_Liste des tâches_
A) Reproduisez sans rien changer le passage du texte fourni qui débute aux mots « Un opérateur alimente » et se termine après « de leurs parties. ».
B) Pour chaque affirmation, dites si elle concorde avec le texte fourni : répondez par oui ou par non, puis citez mot pour mot les termes du texte qui le montrent. (i) Les silos extérieurs sont remplis par des camions-citernes. (ii) La fourche des chariots sans conducteur qui mettent les palettes en stock peut monter à 10 mètres. (iii) L'usine est passée de quatre à six centrales de ventilation.

_Texte fourni_

+ + + +

Des aides à la manutention

« 80 % de la matière première ne nécessite plus de manutention, précise Pascal Jullien, le directeur industriel. Remplis par des camions-citernes, cinq silos extérieurs alimentent le circuit de distribution automatique des presses. » Une attention particulière a aussi été portée au réseau d’eau. « Cela change tout pour la purge des moules, indique Nourredine Khotbi, un monteur régleur. Sur les anciens sites, il fallait récupérer l’eau de nettoyage dans un fût et aller le vider à l’aide d’un chariot. Ici, c’est moins physique et on gagne du temps ! »

Toujours pour limiter les manutentions, deux chariots automatiques guidés par laser se saisissent des palettes de produits à la sortie des presses pour les transporter jusqu’à une filmeuse, automatique elle aussi. Une fois les palettes empaquetées, deux autres chariots sans conducteur, cette fois munis d'une fourche pouvant monter à 7,5 mètres, sont chargés de les mettre en stock. Ils les récupèrent ensuite sur les racks pour les déposer sur la zone de chargement des camions d’expédition.

Un opérateur alimente une trémie en matière première à l'aide d'un préhenseur à ventouses.

De larges allées permettent aux chariots de manœuvrer facilement dans l’entrepôt comme dans l’atelier. Dans ce dernier, ce ressenti est intensifié à la fois par la clarté naturelle qui provient des larges fenêtres et par l’implantation des machines. Leur disposition laisse en effet entre elles un écart suffisant pour permettre à la maintenance d’accéder facilement à chacune de leurs parties.

L’ambiance thermique a également été un sujet important lors de la conception de l’usine car les presses génèrent de la chaleur. Accrochées au plafond, des gaines métalliques et textiles répartissent l’air puisé à l’extérieur par des centrales de ventilation, et refroidi par un échangeur thermique. « Le dispositif était au départ dimensionné pour 46 presses mais l’augmentation de l’activité nous a incités à en ajouter 26. Nous avons donc revu notre copie en passant de quatre à six centrales de ventilation, explique Pascal Jullien. Une évolution rendue possible car nous l’avions anticipée et ainsi prévu de l’espace supplémentaire. »

+ + + +

_Données sources_
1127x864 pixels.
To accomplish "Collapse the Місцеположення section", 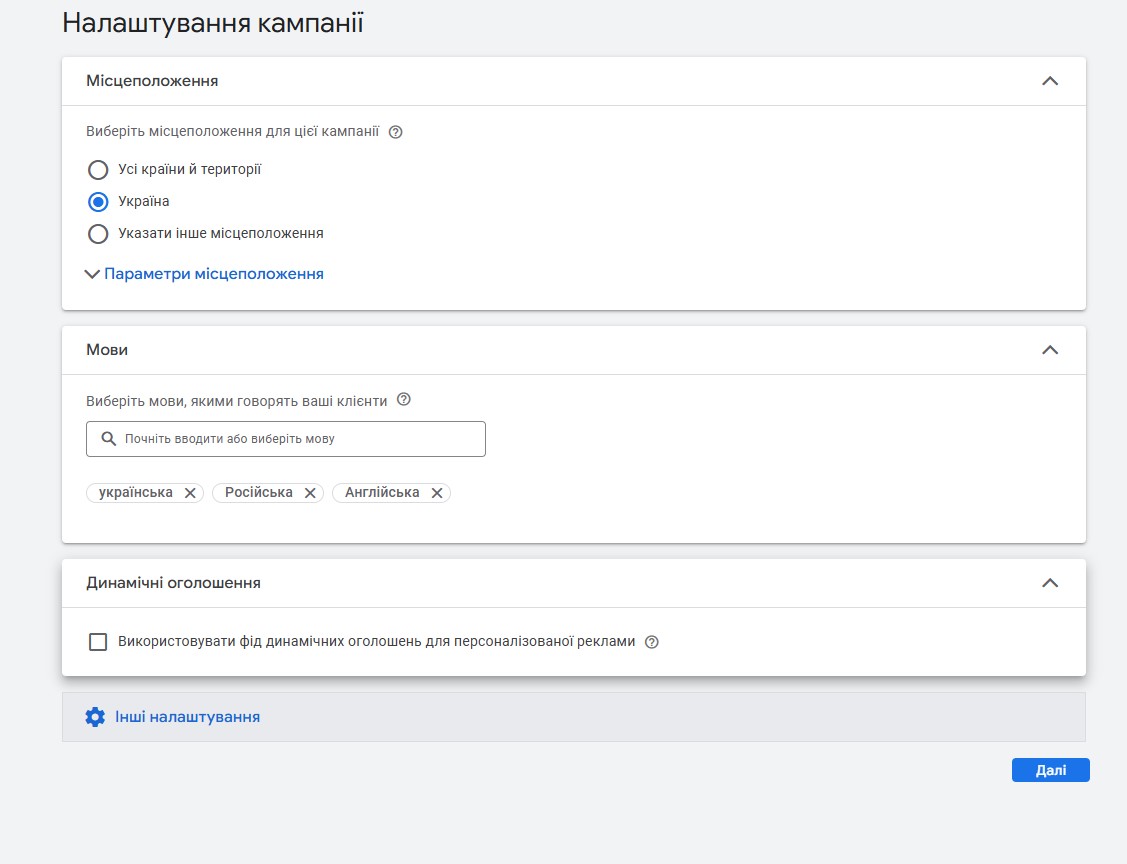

+ + + +

_Résultats obtenus_
A)
Un opérateur alimente une trémie en matière première à l'aide d'un préhenseur à ventouses.

De larges allées permettent aux chariots de manœuvrer facilement dans l’entrepôt comme dans l’atelier. Dans ce dernier, ce ressenti est intensifié à la fois par la clarté naturelle qui provient des larges fenêtres et par l’implantation des machines. Leur disposition laisse en effet entre elles un écart suffisant pour permettre à la maintenance d’accéder facilement à chacune de leurs parties.

B)
(i) Oui : « Remplis par des camions-citernes, cinq silos extérieurs alimentent le circuit de distribution automatique des presses. »
(ii) Non : « munis d'une fourche pouvant monter à 7,5 mètres »
(iii) Oui : « en passant de quatre à six centrales de ventilation »